Page 3, line 113. Specify the time period for patients recruitment.

Answer: Thanks for the comment. It was clarified in the text.

 

Page 3, line 125. Figure S1. Please specify the n performed by NGS ctDNA and tissue samples.

Answer: Thanks for the comment. It was corrected in the S1 figure of the supplementary data.

 

Page 3, line 130. Replace “tumor” with “tissue”.

Answer: Done

 

Please italicize all gene names.

Answer: Done

 

Page 3, line 130. Specify that the NGS cfDNA assay can only detect SNV and short indels.

Answer: Thanks for the correction. It was clarified in the text.

 

Page 4 Line 154. The authors comment that ‘Biopsy and cytology specimens were reviewed by a pathologist’ but in the text and supplementary figure it is not mentioned that cytology samples were used for the analysis. Please correct.

Answer: Thanks for the comment. Information regarding that topic was included in the text and better discriminate in the supplementary data.

 

Page 4 Line166. From the text: “Libraries were generated using 1–10 ng”. Does it mean that 1ng is the minimum DNA content measured before attempting sequencing?

Answer: In some of the samples the amount was so minute that the attempts to measure were unsuccessful. In these, in order not to spend all the remaining biological material for quantification, NGS libraries were attempted independently of quantification.

 

Please add tissue quantity specifications for molecular analysis (number of slides, thickness, minimum tumor area, % tumor infiltration). Add the same information if cytological samples were included in the study (minimum of tumor cells to consider a valid sample for DNA isolation).

Answer: For molecular analysis all samples were reviewed by trained pathologists. 4-5 FFPE tissue sections of 10 µm thickness with at least 10% tumor cells were used to isolate DNA. All genetic analyses were done at IPATIMUP, a College of American Pathologists and ISO15189 accredited laboratory. This information was added to the text.

 

What is the detection limit for NGS-based plasma genotyping?

Answer: Thank you for the question. The detection limit of the assay for plasma genotyping is dependent on the initial amount of cfDNA used for library preparation. According to the manufacturer with 20 ng cfDNA it reaches a sensitivity of 0.1% AF.

 

Add in figure 1. What represent the numbers, the N of cases mutated or the %? Please specify. Also, it would be nice to add this information within the text, at least which alterations were the most frequent identified.

Answer: The numbers represent the “n” of mutated cases (figure legend was changed accordingly). The text related to the figure is mentioned in the first paragraph of point 3.2.

 

Table 2. Could it be that these discordant samples are due to stage (not IV stage) or because the patient do not have an extrathoracic or multi-metastatis disease? The comparison is only between tissue and plasma or also with cytology and plasma?

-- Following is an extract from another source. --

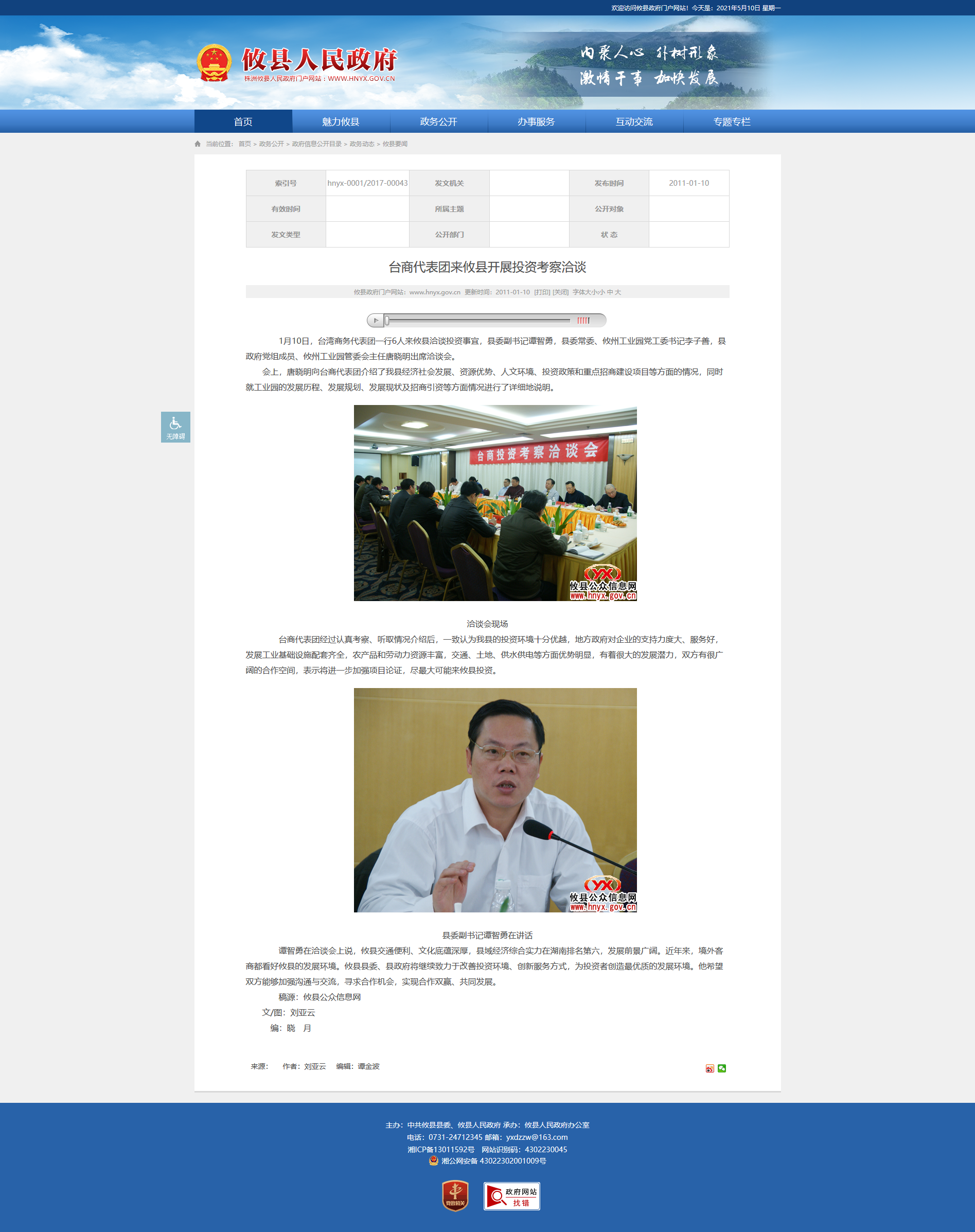Click the 政府网站找错 icon
Viewport: 975px width, 1232px height.
[x=511, y=1196]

Answer: Discordant cases (Tumor negative/ctDNA positive) corresponded to stage IV disease (T4N2M1a; T4N0M1c; T3N0M1a) and all were histological samples (2 lung tissue obtained by transthoracic core needle biopsy and 1 bronchial biopsy by bronchoscopy). This information was briefly included in the text.

 

Page 10. What was the median follow-up of the patients?

Answer: Data censoring was done when 90% of the patients had deceived, corresponding to a median follow-up time was 11 months (range 0 to 74), which reinforces the robustness of survival analysis. This data was included in the text.

 

Add the meaning of T and P in figure legend 3. What is NSG?

Answer: Added the requested information in figure legend. NSG is a typo, we changed to NGS.

 

Page 13. Line 347. Add % (12/51).

Answer: Thanks. The percentage (23.5%) was added.

Round 2

Reviewer 1 Report

All my concerns and comments were satisfactorily addressed.

Reviewer 2 Report

The authors have addressed all my concerns.